Source: Inland Revenue NZ; Australian Government Budget 2026; K&L Gates
These settings stand in sharp contrast to Australia's forthcoming regime, which will apply across shares, commercial property, trusts and pre-CGT assets alike. New residential builds in Australia will have a choice between the 50% discount or the new indexation-plus-minimum-rate model from 1 July 2027. Negative gearing on residential property acquired from 12 May 2026 will be ring-fenced to rental income and residential capital gains only, with new-build housing retaining some concessions.
Australia's stated policy objective is to improve housing affordability by reducing the tax advantages that have favoured leveraged investment in established dwellings.

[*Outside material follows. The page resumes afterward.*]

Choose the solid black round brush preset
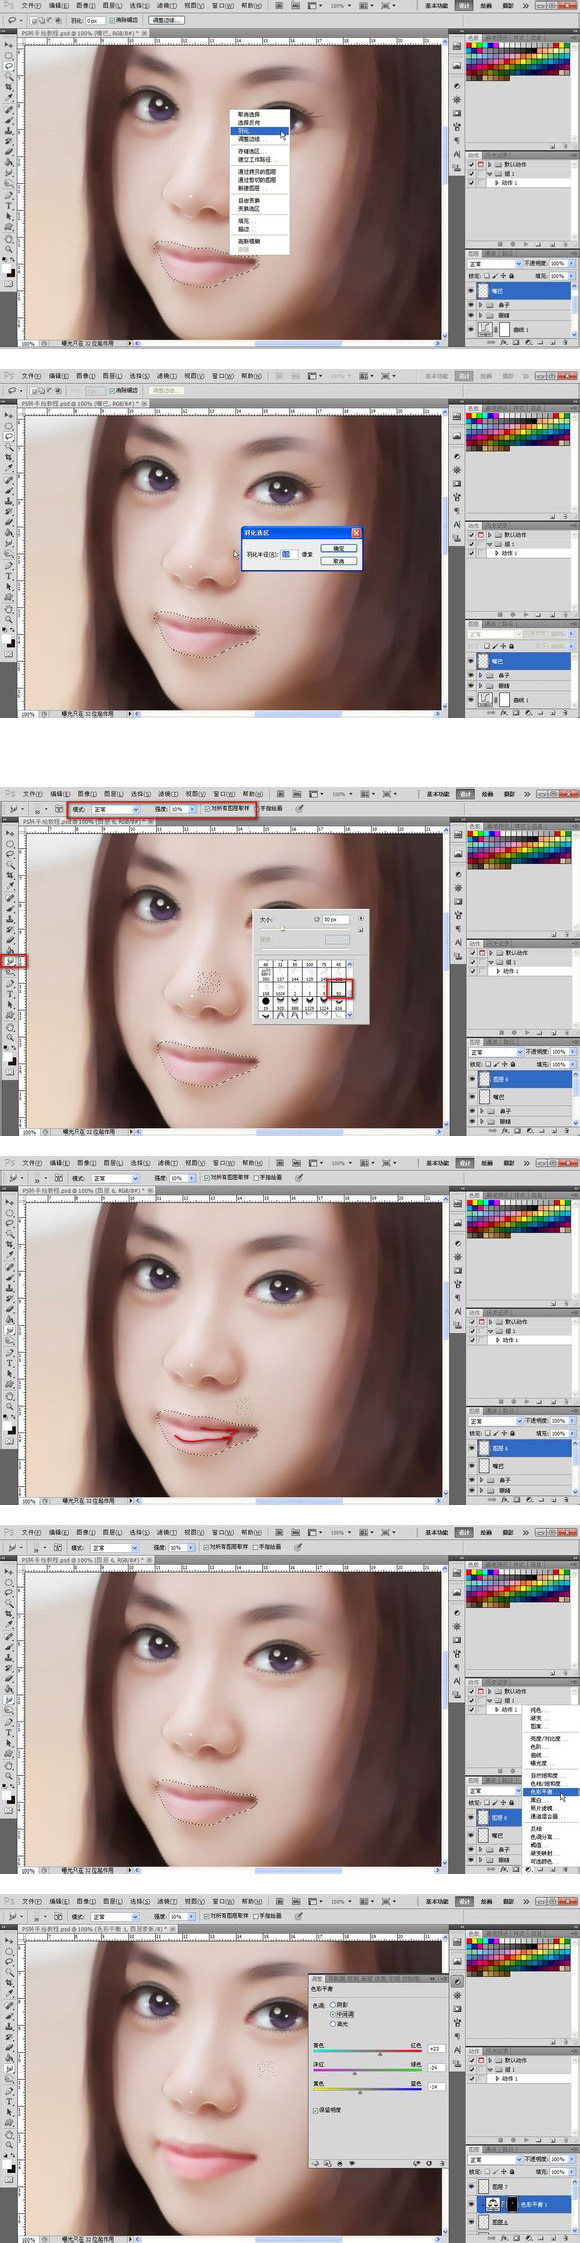 pos(266,1001)
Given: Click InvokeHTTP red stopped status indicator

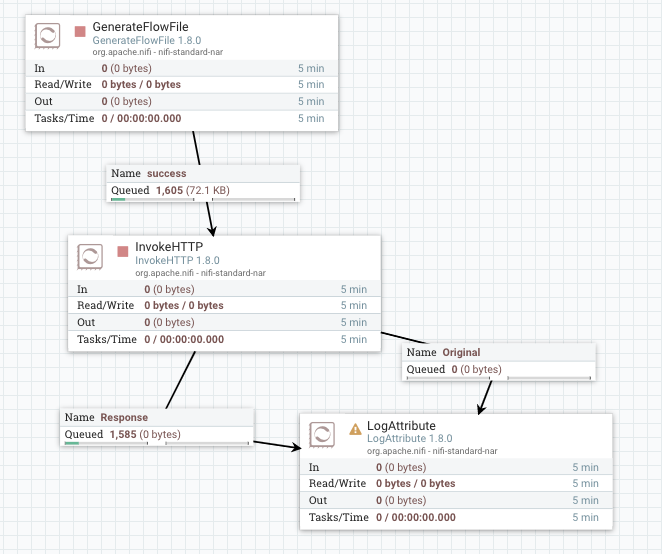Looking at the screenshot, I should (123, 250).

The revenue debate at home
Treasury modelling carries material weight in the local debate. The Tax Working Group (2018–19) estimated that a broad capital gains tax excluding the family home could raise 1.2% of GDP annually in the long run, with cumulative revenue reaching $6.2 billion by year ten under its illustrative modelling. Treasury has continued to highlight the distributional and efficiency arguments for broadening the tax base, noting that high-wealth households often face lower effective tax rates when capital gains are excluded.
Labour's current proposal is more modest — applying only to investment property — but still represents a material departure from the status quo. The party has committed to ring-fencing all revenue for health spending, including three free GP visits a year.
Migration flows add weight to Willis's pitch
Illustration: Stats NZ data show a net loss of around 30,000 New Zealand citizens to Australia in the December 2025 year — a flow Willis is now hoping to slow or reverse by highlighting the absence of a comprehensive CGT.
Cross-Tasman migration data add weight to Willis's competitive-advantage claim. Stats NZ figures show a net loss of around 30,000 New Zealand citizens to Australia in the December 2025 calendar year, with 61% of all NZ citizen departures heading to Australia. Some reports indicate approximately 80,400 New Zealanders departed to Australia in 2024, a 12% increase from the previous year. Property investors are a visible subset of these flows.
Mixed market signals
Market and regulatory signals are mixed. Westpac forecasts New Zealand economic growth will outpace Australia's in 2025–26 on the back of lower interest rates and export recovery, potentially supporting property values and investment returns. Yet analysts note that any perception of tax arbitrage could accelerate inbound investment or slow outbound migration, with second-order effects on Auckland and Queenstown housing markets.
International comparators reinforce New Zealand's outlier status. New Zealand remains one of only a handful of OECD countries without a comprehensive CGT, while Australia's changes bring it closer to European-style indexation-plus-minimum-rate models. Conflicting signals emerge between Treasury's revenue-neutral modelling and political rhetoric that any CGT would damage productivity and deter foreign capital.
The 2026 Australian changes therefore serve as a live experiment in whether tightening tax settings on investment property can deliver affordability gains without triggering capital flight — a debate Willis is clearly keen to frame in New Zealand's favour. The election later this year will test whether voters accept that framing or prefer Labour's narrower, health-funded alternative.